Personal information
- Full name: Daniel Stephen Rose
- Date of birth: 21 February 1988 (age 38)
- Place of birth: Bristol, England
- Height: 5 ft 8 in (1.73 m)
- Position: Midfielder

Team information
- Current team: Salford City (head of academy coaching)

Youth career
- 2002–2006: Manchester United

Senior career*
- Years: Team / Apps / (Gls)
- 2006–2007: Manchester United / 0 / (0)
- 2007: → Oxford United (loan) / 22 / (1)
- 2007–2008: Oxford United / 19 / (0)
- 2008–2012: Newport County / 149 / (33)
- 2012–2013: Fleetwood Town / 10 / (2)
- 2012–2013: → Aldershot Town (loan) / 34 / (2)
- 2013–2016: Oxford United / 82 / (6)
- 2016: Northampton Town / 15 / (1)
- 2016–2019: Portsmouth / 54 / (5)
- 2019–2020: Swindon Town / 29 / (1)
- 2020–2022: Grimsby Town / 22 / (0)
- 2021–2022: → Darlington (loan) / 25 / (0)
- 2022–2023: Darlington / 19 / (1)
- 2023: Cleethorpes Town / 3 / (0)
- 2024: Cleethorpes Town / 2 / (0)
- Total:  / 485 / (52)

International career
- 2012: England C / 1 / (0)

Managerial career
- 2023: Darlington (caretaker manager)

= Danny Rose (footballer, born 1988) =

English footballer (born 1988)

Daniel Stephen Rose (born 21 February 1988) is an English football coach and former footballer. He is Head of Academy coaching at Salford City.

As a player he was a midfielder and is a former captain of Manchester United Reserves, Rose joined Oxford United in 2007 following a four-month loan spell. He switched to Newport County the following year, and helped Newport to the Conference South title in 2009–10. He was sold to Fleetwood Town in January 2012, and was part of the side that won the Conference Premier title in 2011–12, before returning to Oxford in June 2013. After a short spell with Northampton Town in 2016, he spent three seasons at Portsmouth and one with Swindon Town before signing for Grimsby Town in 2020. He spent time on loan at Darlington in 2021–22 before joining on a permanent contract. He retired following a brief spell at Cleethorpes Town at beginning of the 2023–24 season.
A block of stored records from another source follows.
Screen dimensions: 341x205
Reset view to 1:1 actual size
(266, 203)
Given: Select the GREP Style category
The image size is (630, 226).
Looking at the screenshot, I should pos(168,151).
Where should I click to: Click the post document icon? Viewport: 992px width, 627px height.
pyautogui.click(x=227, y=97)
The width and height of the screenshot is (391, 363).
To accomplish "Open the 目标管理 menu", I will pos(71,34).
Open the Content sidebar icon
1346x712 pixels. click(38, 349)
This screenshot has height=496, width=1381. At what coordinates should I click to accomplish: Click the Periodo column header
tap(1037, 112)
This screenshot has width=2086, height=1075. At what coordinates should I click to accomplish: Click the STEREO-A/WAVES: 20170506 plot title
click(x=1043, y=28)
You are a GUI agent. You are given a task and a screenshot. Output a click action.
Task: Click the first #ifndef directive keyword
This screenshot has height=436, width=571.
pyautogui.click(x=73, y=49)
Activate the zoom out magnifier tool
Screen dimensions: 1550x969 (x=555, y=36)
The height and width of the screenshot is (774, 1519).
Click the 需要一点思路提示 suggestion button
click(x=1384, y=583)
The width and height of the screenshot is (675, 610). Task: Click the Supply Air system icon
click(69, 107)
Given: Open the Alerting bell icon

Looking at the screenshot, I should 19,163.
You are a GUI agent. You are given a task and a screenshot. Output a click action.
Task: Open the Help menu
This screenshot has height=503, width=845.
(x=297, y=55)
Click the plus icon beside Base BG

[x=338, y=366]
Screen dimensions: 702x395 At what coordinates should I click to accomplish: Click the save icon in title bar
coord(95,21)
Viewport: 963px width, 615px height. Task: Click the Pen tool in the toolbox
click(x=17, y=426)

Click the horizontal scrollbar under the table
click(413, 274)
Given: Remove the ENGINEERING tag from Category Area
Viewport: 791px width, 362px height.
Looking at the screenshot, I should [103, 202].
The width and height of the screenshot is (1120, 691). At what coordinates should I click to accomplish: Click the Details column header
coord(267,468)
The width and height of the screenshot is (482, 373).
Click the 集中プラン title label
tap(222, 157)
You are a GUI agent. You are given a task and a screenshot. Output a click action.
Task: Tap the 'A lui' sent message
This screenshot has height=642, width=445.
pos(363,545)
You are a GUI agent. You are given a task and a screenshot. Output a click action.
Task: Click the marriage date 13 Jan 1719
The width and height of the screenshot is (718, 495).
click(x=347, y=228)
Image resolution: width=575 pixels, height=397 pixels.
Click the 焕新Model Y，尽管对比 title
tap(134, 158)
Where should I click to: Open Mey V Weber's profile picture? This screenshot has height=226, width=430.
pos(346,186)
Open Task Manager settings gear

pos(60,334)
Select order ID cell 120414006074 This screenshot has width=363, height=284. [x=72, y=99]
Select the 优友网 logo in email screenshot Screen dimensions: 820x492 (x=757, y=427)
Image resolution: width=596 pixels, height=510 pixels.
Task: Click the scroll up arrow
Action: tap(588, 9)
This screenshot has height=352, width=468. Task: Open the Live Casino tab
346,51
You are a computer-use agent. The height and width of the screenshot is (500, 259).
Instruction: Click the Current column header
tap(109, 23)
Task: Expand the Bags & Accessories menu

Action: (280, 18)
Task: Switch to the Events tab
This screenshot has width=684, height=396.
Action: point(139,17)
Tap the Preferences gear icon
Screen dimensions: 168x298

He captained the England C team in 2012.

==Club career==

===Manchester United===
Rose began his career with Premier League giants Manchester United, spending five years at Old Trafford. Though he captained the Reserve side, he never played a senior game for the Red Devils.

He was loaned out to Oxford United in January 2007, and remained at the Kassam Stadium until the end of the 2006–07 season.

===Oxford United===

He impressed with his "sparkling displays" during his 22 Conference National appearances, and was signed on a month-to-month contract by manager Jim Smith in summer 2007. This came despite the Oxford Mails report that he was "being chased by a number of Championship and League One sides – making a return to Oxford United seem highly unlikely". He made 19 appearances in 2007–08, before moving on to Newport County of the Conference South.

===Newport County===
He scored 10 goals in 2008–09, as Dean Holdsworth's side finished a disappointing 10th. He made 40 starts in 2009–10; Newport were crowned Conference South champions with a record 103 points, 28 points ahead of second-placed Dover Athletic. He started 50 matches in 2010–11, in which season Newport missed out on the Conference Premier play-offs by four places and nine points. He made 25 appearances in 2011–12 before being signed by Fleetwood Town for an undisclosed fee in January 2012. The move came despite interest from Football League clubs Aldershot Town (managed by Dean Holdsworth) and Crystal Palace (where he had a week-long trial). He had scored a total of 36 goals in 165 appearances in all competitions for Newport, including a hat-trick past Kettering Town on 18 October 2011.

===Fleetwood Town===
Fleetwood won the Conference title in 2011–12, winning promotion to the Football League for the first time in the club's history.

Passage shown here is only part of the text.